It has been almost a year now since I left Nazareth House in Hammersmith to join the Greyfriars – the Friars Minor Conventual. The three years as chaplain in hammersmith were very happy years, and I am grateful to the Sisters for allowing me to minister to them and to the residents. It was a new form of ministry to me and so it became a time of learning and growth. Looking back now, I believe my experience of working with the residents can best be described in a short contribution I wrote for the NCCT Annual Report of 2017.

 

The Sisters of Nazareth are known for creating spaces of welcome and care in cities and suburbs throughout the world. Here people find more than just a modern professional care home, but a place of peace, loving attention, and spiritual nourishment. As chaplain at Nazareth Care in Hammersmith I am privileged to  share in the life and work of the sisters. This means that the chaplain’s pastoral and sacramental ministry is exercised with a genuine love for the residents and that the core values of the Congregation become a part of one’s daily life in the House.

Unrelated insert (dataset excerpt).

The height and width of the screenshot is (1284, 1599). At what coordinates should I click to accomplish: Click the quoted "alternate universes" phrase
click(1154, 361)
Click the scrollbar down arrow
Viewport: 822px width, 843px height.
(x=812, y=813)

Over the past two years, I have discovered that the principal role of the chaplain has more to do with presence than it has to do with accomplishing many tasks. The daily presence of the chaplain at Mass, on the floors and at those critical moments of spiritual care, reminds the residents that they are loved by God and cared for by the Church. For so many of the residents who throughout their lives have been committed members of parish communities and now find themselves arriving at the end stages of life, the concern and care of the Church is extremely important. Many suffer from varying degrees of dementia, some are in the advanced stages of terminal illness, and others are no longer able to care for their increasingly frail bodies. The chaplain leaves to the professional nursing and care staff the attention these conditions demand. In the face of the overwhelming physical needs of the residents, the chaplain has very little, if anything to offer. What he has to offer is the gift of time, presence and prayer. He serves them when he respects their unique individuality and the fullness of their life experience, when he recognises their spiritual depths and rich inner lives, and when he looks beyond the signs of their frailty and to the beloved child of God within each of them.

He prays for them and with them now that they can no longer articulate their own thoughts, feelings and intentions. He looks for them when they are absent from their daily Mass – bringing them Holy Communion and the collective concern of the other daily Mass goers. On Sundays he shares in their joy when their family attend Mass with them. In their pain and feelings of isolation, his vocation reminds them that their suffering is not in vain. In the fatigue and frustration of their condition, his ministry is a strengthening presence. In the anxiety and doubt that sometimes pervade their final days, his faith assures them that beyond the veil of death is light and joy in the eternal presence of God.

In ministering the spiritual, pastoral and sacramental life of the Church to the residents, the chaplain is a comforting friend and hope-filled presence. He shares this ministry with the Sisters, is inspired by their devotion to the residents, and strengthened by their support.

 

I also enjoyed the opportunity to teach and guide the novices who come to Hammersmith from all parts of the world to undergo their two year formation experience at the motherhouse. I am grateful to the novice-mistress for the opportunity and challenge of working with the novices and being able to share a part of their journey.

The nature of the ministry also gave me time for reading and reflection, prayer and discernment, which led me to where I happily find myself today.

I have visited Nazareth House in Hammersmith a couple of times in the last year, and it is a joy to see everybody again and to be in the old place, which is filled with so many good memories. My continued prayers for the sisters, the residents, and all who work and live there.